- **Activity**: Look through the records below and state how many lines carry the string "will", adding nothing.

- **Data**:
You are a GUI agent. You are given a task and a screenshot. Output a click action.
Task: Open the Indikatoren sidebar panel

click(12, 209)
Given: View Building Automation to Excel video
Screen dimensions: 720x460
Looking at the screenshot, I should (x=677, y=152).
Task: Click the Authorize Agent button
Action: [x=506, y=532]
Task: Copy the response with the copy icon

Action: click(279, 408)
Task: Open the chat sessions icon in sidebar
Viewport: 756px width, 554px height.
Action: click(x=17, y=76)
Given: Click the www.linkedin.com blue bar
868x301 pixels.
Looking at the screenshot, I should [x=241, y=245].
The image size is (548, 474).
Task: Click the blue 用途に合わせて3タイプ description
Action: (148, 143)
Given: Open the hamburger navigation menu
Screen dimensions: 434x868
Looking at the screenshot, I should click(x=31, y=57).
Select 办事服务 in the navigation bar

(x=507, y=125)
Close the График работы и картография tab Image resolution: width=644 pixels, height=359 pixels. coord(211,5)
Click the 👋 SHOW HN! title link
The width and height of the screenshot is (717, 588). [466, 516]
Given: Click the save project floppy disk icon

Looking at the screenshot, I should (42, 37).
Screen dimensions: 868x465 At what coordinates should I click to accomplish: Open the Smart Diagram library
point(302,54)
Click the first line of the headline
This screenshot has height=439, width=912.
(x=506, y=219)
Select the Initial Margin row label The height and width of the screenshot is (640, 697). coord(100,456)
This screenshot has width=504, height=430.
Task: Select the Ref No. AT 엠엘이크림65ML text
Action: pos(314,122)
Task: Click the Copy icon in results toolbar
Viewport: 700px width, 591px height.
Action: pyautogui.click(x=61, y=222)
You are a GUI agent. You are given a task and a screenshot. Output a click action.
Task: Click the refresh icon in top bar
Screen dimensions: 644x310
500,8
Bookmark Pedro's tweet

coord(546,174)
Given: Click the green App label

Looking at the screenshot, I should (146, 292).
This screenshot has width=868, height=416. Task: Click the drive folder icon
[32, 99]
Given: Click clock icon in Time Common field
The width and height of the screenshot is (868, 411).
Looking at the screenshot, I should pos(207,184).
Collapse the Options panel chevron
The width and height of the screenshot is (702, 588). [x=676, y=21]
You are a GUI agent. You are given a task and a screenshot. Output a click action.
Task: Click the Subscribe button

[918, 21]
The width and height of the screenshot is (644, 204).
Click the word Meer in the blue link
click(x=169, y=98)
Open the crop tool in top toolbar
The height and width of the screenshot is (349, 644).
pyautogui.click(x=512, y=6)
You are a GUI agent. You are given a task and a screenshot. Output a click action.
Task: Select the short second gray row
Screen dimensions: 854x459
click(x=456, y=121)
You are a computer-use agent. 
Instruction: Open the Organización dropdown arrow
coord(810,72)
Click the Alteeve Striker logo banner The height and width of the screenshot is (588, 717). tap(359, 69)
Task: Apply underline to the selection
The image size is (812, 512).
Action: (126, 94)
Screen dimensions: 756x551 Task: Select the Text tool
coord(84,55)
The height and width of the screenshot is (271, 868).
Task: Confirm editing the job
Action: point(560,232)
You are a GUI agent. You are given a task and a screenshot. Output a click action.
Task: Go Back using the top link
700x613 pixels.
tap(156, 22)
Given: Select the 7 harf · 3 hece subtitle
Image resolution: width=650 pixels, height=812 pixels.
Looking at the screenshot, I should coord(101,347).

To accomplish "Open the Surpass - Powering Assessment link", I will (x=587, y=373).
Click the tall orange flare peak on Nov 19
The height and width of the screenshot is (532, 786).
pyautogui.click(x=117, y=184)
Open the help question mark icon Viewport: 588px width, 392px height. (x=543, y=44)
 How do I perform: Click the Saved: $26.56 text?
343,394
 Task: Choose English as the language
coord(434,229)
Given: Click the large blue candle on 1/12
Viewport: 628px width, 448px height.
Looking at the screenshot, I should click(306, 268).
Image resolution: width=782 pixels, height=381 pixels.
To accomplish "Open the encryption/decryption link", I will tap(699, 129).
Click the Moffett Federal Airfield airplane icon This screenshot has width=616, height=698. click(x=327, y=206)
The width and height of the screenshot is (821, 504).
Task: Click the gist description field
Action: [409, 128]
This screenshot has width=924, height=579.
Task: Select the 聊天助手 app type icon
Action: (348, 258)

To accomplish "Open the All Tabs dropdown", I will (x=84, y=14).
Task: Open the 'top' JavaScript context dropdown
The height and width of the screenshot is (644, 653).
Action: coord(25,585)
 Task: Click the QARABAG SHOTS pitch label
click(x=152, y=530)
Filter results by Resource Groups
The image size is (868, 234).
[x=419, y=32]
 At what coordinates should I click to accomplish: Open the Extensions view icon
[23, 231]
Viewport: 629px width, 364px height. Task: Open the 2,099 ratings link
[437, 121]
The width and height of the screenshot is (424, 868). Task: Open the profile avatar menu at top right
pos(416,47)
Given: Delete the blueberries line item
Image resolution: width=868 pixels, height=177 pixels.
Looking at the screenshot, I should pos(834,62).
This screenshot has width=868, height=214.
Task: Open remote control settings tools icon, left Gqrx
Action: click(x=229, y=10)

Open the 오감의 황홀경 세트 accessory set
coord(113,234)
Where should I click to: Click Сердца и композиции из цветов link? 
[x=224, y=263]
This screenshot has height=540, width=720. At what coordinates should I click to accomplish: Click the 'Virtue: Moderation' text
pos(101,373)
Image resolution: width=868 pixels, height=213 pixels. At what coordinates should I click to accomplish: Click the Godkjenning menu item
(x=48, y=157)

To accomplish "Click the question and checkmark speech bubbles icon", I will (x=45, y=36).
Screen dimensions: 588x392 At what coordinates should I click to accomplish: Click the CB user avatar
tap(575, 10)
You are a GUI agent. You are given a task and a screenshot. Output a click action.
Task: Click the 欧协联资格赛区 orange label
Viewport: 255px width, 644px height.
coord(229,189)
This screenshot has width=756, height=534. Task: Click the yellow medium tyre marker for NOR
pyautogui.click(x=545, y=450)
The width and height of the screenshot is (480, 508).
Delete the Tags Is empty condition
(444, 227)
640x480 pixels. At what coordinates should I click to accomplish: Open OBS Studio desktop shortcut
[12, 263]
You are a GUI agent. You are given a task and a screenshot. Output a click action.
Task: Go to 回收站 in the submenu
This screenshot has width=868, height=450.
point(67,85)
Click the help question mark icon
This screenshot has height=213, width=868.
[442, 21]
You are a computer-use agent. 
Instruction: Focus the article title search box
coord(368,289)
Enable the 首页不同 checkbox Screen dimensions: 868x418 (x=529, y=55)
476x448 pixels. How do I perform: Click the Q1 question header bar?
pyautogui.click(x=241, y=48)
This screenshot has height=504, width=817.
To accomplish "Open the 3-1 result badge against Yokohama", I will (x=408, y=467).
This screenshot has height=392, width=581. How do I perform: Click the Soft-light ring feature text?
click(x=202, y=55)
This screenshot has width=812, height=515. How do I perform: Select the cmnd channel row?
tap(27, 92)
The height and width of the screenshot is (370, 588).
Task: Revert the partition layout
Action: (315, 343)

- **Written solution**: 5